|Updated: 2/14 10:19 pm
||Published: 2/14 7:45 pm
MOUNDS, Okla. - A Tulsa-area police chief has pleaded guilty to felony embezzlement charges on Tuesday.
Former Mounds Police Chief Chad Long admitted to taking thousands of dollars from a purse taken into evidence.
FOX23 went to Mounds to look at how the new police chief is working to build the town's trust
This is a town of less than 2,000 people, and many knew Long and were shocked and saddened by what happened under his watch.
He will serve 10 days in jail and was also given a five-year suspended sentence.
He is also being forced to pay fines and court costs.
Sandra Barton and her husband have lived in Mounds for 44 years.
She said her heart broke when the news of Long first came out.
"We've all known Chad all of his life, and it was very disappointing," said Barton.
She said it was hard knowing someone in an authority position had abused his power.
As the town works to recover from the betrayal of a former police chief, new Police Chief Tim McDaniel has taken office and is working hard to rebuild the trust of the citizens.
"We want our community to know exactly what their Police Department is doing, and we also want to be an integral part of our community," said McDaniel.
That includes more officers, an open-door policy and a movement towards an accreditation.
"As we work towards accreditation, that means that our department is held accountable for the things we say we're going to do, such as policies and procedures," McDaniel explained.
McDaniel said it is human nature to be tempted, and following the case of Long, he's working hard to take that out of the equation for himself and his officers.
FOX23 spoke with several people around town and found out why they say the role of police chief isn't just for public safety.
Chief Tim McDaniel took over as Mounds Police chief in 2012.
He soon realized he had a lot of work to do to renew the town's trust in the police department.
"I feel like we need to be accountable to our public and we need to be accountable to the citizens of this community as well as each other," said McDaniel.
McDaniel realized the job wouldn't be easy following the scandal that the former chief got himself into.
One way he's working to regain the trust of the town is by keeping his door open to everyone.
"For one thing, I have an absolute open door policy to all and if I’m in this office and I’m not in a meeting, then anyone who walks through that door I will sit down and give them the time they need," said McDaniel.
New policies and procedures for accountability among officers and work toward accreditation are also in the works.
Margaret Zumwalt owns a resale shop near the Mounds Police Station.

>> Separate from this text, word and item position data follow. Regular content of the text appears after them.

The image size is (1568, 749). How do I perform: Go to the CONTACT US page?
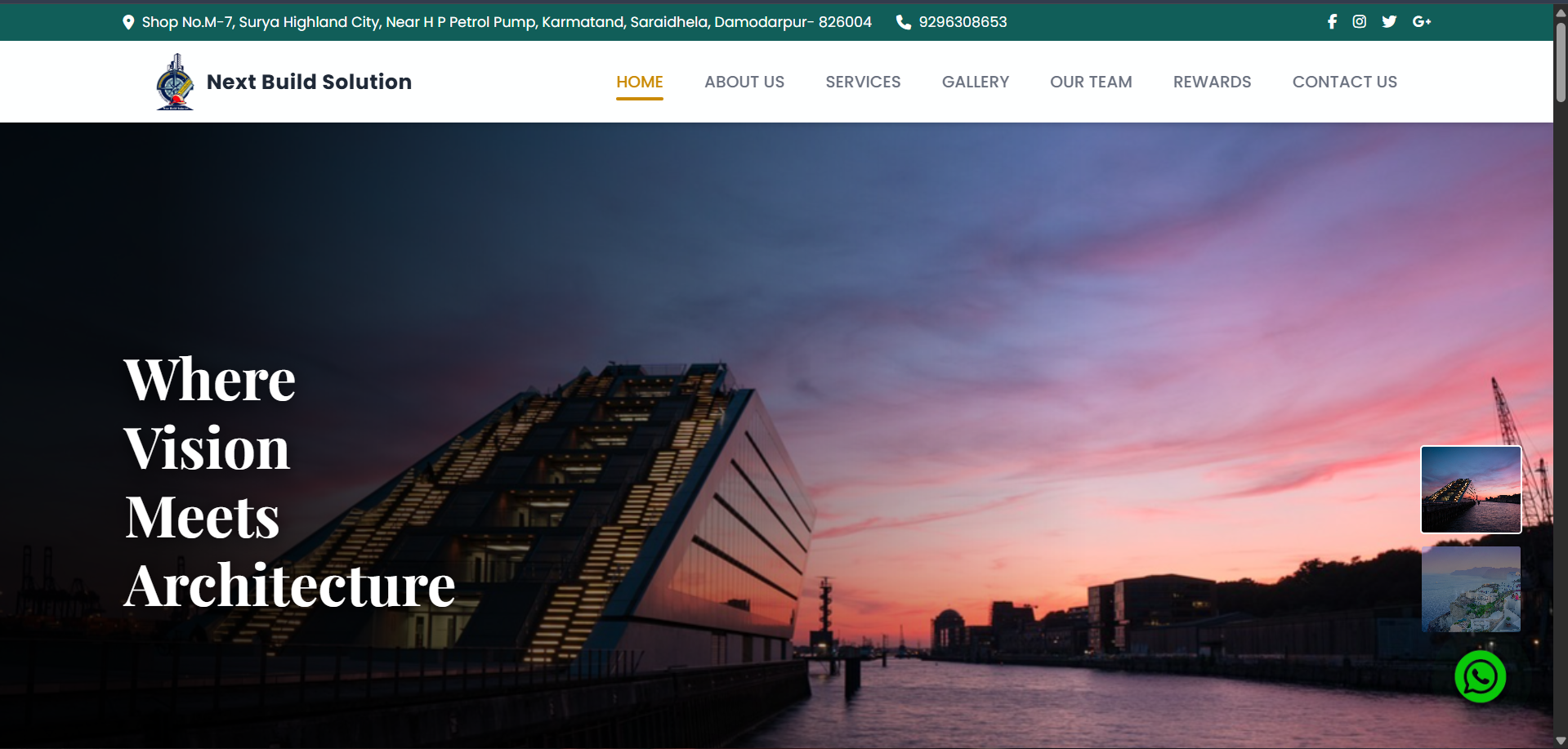coord(1344,82)
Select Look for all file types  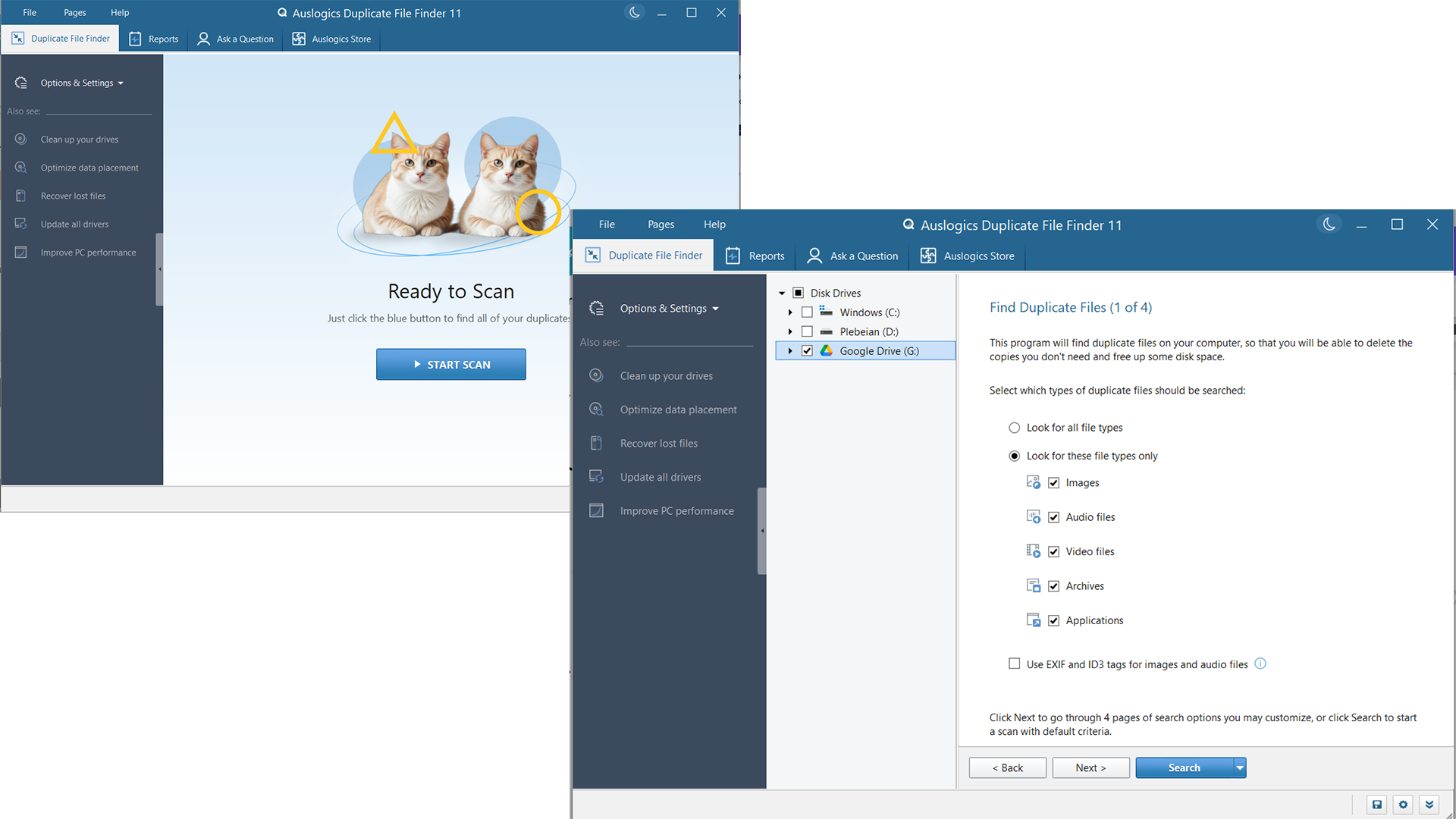click(x=1014, y=427)
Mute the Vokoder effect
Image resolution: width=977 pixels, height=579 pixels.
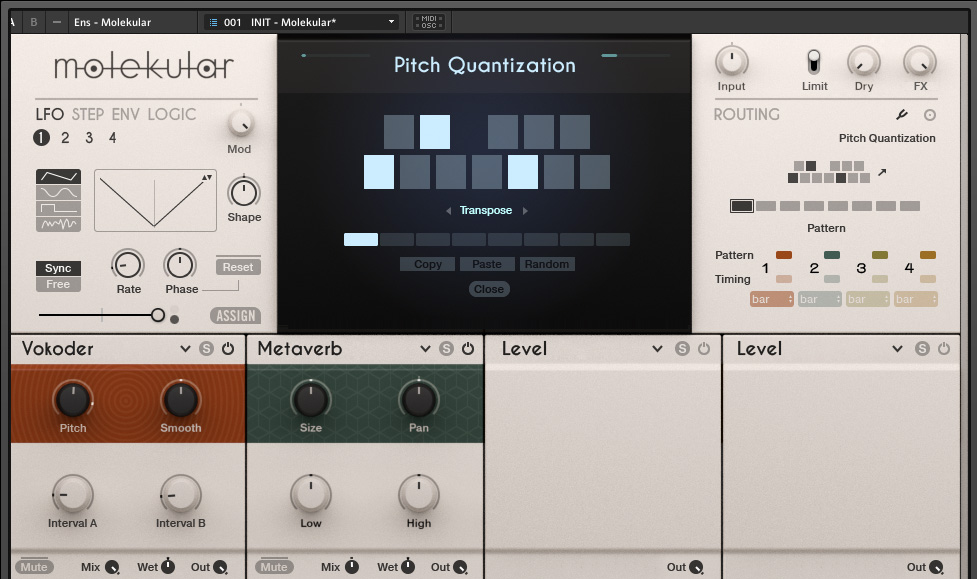coord(33,567)
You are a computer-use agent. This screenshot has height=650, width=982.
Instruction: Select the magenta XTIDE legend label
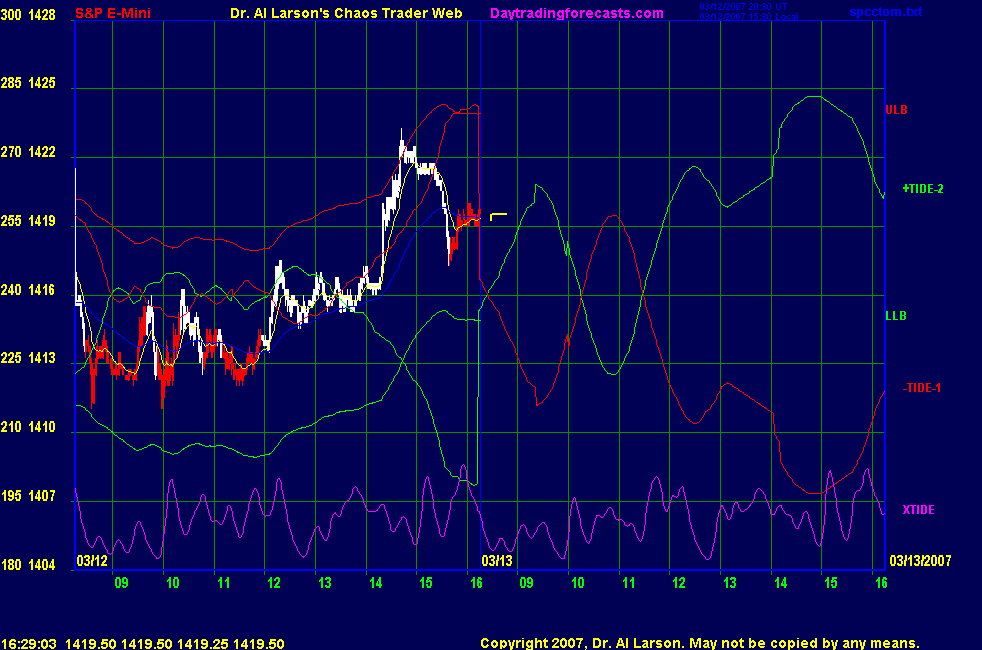[918, 510]
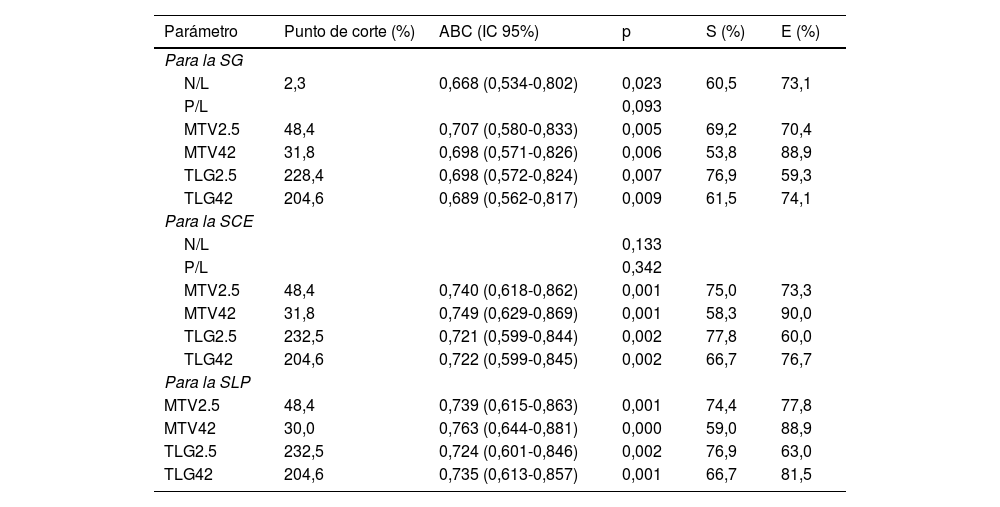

When news broke about the former police chief, she was surprised.
"As a wife of a former law enforcement officer, the thoughts that I had was he is in the public eye all the time and they should be above reproach," said Zumwalt.
She says the role of police chief isn't just for public safety.
"They set an example, or should, for our young people and for just the public as a whole," Zumwalt explained.
She hopes the town can continue to move forward with its new leadership under McDaniel but realizes he has a lot of work ahead of him to rebuild the trust that the former chief lost.
"It would be difficult to step back into that and try and bring some good out of it," McDaniel said.